Dataset entries
###
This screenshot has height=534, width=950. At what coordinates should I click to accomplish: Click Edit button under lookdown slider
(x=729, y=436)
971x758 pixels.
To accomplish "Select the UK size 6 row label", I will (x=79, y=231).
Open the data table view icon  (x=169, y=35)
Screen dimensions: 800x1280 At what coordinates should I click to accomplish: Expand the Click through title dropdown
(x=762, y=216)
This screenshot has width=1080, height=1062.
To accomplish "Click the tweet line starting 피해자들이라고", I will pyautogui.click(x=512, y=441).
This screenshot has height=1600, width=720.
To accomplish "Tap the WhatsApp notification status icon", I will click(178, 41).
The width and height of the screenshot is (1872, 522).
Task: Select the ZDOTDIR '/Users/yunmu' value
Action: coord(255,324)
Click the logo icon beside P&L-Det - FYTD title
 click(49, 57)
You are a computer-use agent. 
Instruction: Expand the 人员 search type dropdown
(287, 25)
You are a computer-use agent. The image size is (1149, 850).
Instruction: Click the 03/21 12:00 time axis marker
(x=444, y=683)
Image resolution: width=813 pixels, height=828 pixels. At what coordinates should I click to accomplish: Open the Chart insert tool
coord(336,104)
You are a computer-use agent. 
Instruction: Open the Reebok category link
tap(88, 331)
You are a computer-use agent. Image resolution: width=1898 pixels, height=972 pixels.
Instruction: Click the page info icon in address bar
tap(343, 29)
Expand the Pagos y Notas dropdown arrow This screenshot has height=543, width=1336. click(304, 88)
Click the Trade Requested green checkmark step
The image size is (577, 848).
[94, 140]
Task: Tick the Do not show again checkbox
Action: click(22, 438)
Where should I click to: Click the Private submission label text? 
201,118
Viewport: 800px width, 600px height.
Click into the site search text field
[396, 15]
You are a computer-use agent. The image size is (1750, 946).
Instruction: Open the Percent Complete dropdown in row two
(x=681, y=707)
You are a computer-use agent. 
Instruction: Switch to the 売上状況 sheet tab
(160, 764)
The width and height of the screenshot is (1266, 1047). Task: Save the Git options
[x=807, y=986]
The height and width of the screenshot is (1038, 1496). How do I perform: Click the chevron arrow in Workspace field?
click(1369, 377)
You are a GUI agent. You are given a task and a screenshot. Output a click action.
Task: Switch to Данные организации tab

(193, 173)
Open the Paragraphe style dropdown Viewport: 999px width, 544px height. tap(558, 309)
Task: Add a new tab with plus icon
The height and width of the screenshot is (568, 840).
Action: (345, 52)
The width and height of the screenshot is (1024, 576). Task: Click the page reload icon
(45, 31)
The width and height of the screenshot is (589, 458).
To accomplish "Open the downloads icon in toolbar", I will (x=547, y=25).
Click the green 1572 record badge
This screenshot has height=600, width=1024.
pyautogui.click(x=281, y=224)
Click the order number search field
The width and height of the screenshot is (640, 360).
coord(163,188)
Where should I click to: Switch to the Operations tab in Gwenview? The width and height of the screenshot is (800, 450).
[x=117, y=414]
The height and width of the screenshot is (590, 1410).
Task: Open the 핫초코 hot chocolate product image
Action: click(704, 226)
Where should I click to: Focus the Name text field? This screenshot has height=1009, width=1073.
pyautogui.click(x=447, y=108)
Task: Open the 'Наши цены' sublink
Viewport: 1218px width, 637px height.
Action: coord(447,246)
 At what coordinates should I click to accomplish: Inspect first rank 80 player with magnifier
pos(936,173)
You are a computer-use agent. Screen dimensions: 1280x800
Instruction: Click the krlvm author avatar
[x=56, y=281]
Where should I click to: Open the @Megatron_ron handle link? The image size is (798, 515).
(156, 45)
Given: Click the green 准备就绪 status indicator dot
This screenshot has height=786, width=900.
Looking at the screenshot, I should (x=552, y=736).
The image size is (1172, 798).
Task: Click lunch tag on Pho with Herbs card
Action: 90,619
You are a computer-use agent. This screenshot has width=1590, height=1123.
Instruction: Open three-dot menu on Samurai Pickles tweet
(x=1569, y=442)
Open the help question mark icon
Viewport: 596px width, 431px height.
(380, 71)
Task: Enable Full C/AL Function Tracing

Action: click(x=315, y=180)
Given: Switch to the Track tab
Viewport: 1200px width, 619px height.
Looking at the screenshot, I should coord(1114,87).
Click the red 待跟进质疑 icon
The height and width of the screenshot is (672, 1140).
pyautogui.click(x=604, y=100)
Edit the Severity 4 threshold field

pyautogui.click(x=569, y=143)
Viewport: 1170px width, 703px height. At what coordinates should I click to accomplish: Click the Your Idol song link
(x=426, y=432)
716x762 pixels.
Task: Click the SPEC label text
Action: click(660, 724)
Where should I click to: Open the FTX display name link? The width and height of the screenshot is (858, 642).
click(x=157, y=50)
###
▶ [EXERCISE AIM] The response should consist of all the entries, set down exactly.

▶ [WRITTEN SOLUTION]
This screenshot has height=534, width=950. At what coordinates should I click to accomplish: Click Edit button under lookdown slider
(x=729, y=436)
971x758 pixels.
To accomplish "Select the UK size 6 row label", I will (x=79, y=231).
Open the data table view icon  (x=169, y=35)
Screen dimensions: 800x1280 At what coordinates should I click to accomplish: Expand the Click through title dropdown
(x=762, y=216)
This screenshot has width=1080, height=1062.
To accomplish "Click the tweet line starting 피해자들이라고", I will pyautogui.click(x=512, y=441).
This screenshot has height=1600, width=720.
To accomplish "Tap the WhatsApp notification status icon", I will click(178, 41).
The width and height of the screenshot is (1872, 522).
Task: Select the ZDOTDIR '/Users/yunmu' value
Action: coord(255,324)
Click the logo icon beside P&L-Det - FYTD title
 click(49, 57)
You are a computer-use agent. 
Instruction: Expand the 人员 search type dropdown
(287, 25)
You are a computer-use agent. The image size is (1149, 850).
Instruction: Click the 03/21 12:00 time axis marker
(x=444, y=683)
Image resolution: width=813 pixels, height=828 pixels. At what coordinates should I click to accomplish: Open the Chart insert tool
coord(336,104)
You are a computer-use agent. 
Instruction: Open the Reebok category link
tap(88, 331)
You are a computer-use agent. Image resolution: width=1898 pixels, height=972 pixels.
Instruction: Click the page info icon in address bar
tap(343, 29)
Expand the Pagos y Notas dropdown arrow This screenshot has height=543, width=1336. click(304, 88)
Click the Trade Requested green checkmark step
The image size is (577, 848).
[94, 140]
Task: Tick the Do not show again checkbox
Action: click(22, 438)
Where should I click to: Click the Private submission label text? 
201,118
Viewport: 800px width, 600px height.
Click into the site search text field
[396, 15]
You are a computer-use agent. The image size is (1750, 946).
Instruction: Open the Percent Complete dropdown in row two
(x=681, y=707)
You are a computer-use agent. 
Instruction: Switch to the 売上状況 sheet tab
(160, 764)
The width and height of the screenshot is (1266, 1047). Task: Save the Git options
[x=807, y=986]
The height and width of the screenshot is (1038, 1496). How do I perform: Click the chevron arrow in Workspace field?
click(1369, 377)
You are a GUI agent. You are given a task and a screenshot. Output a click action.
Task: Switch to Данные организации tab

(193, 173)
Open the Paragraphe style dropdown Viewport: 999px width, 544px height. tap(558, 309)
Task: Add a new tab with plus icon
The height and width of the screenshot is (568, 840).
Action: (345, 52)
The width and height of the screenshot is (1024, 576). Task: Click the page reload icon
(45, 31)
The width and height of the screenshot is (589, 458).
To accomplish "Open the downloads icon in toolbar", I will (x=547, y=25).
Click the green 1572 record badge
This screenshot has height=600, width=1024.
pyautogui.click(x=281, y=224)
Click the order number search field
The width and height of the screenshot is (640, 360).
coord(163,188)
Where should I click to: Switch to the Operations tab in Gwenview? The width and height of the screenshot is (800, 450).
[x=117, y=414]
The height and width of the screenshot is (590, 1410).
Task: Open the 핫초코 hot chocolate product image
Action: click(704, 226)
Where should I click to: Focus the Name text field? This screenshot has height=1009, width=1073.
pyautogui.click(x=447, y=108)
Task: Open the 'Наши цены' sublink
Viewport: 1218px width, 637px height.
Action: coord(447,246)
 At what coordinates should I click to accomplish: Inspect first rank 80 player with magnifier
pos(936,173)
You are a computer-use agent. Screen dimensions: 1280x800
Instruction: Click the krlvm author avatar
[x=56, y=281]
Where should I click to: Open the @Megatron_ron handle link? The image size is (798, 515).
(156, 45)
Given: Click the green 准备就绪 status indicator dot
This screenshot has height=786, width=900.
Looking at the screenshot, I should (x=552, y=736).
The image size is (1172, 798).
Task: Click lunch tag on Pho with Herbs card
Action: 90,619
You are a computer-use agent. This screenshot has width=1590, height=1123.
Instruction: Open three-dot menu on Samurai Pickles tweet
(x=1569, y=442)
Open the help question mark icon
Viewport: 596px width, 431px height.
(380, 71)
Task: Enable Full C/AL Function Tracing

Action: click(x=315, y=180)
Given: Switch to the Track tab
Viewport: 1200px width, 619px height.
Looking at the screenshot, I should coord(1114,87).
Click the red 待跟进质疑 icon
The height and width of the screenshot is (672, 1140).
pyautogui.click(x=604, y=100)
Edit the Severity 4 threshold field

pyautogui.click(x=569, y=143)
Viewport: 1170px width, 703px height. At what coordinates should I click to accomplish: Click the Your Idol song link
(x=426, y=432)
716x762 pixels.
Task: Click the SPEC label text
Action: click(660, 724)
Where should I click to: Open the FTX display name link? The width and height of the screenshot is (858, 642).
click(x=157, y=50)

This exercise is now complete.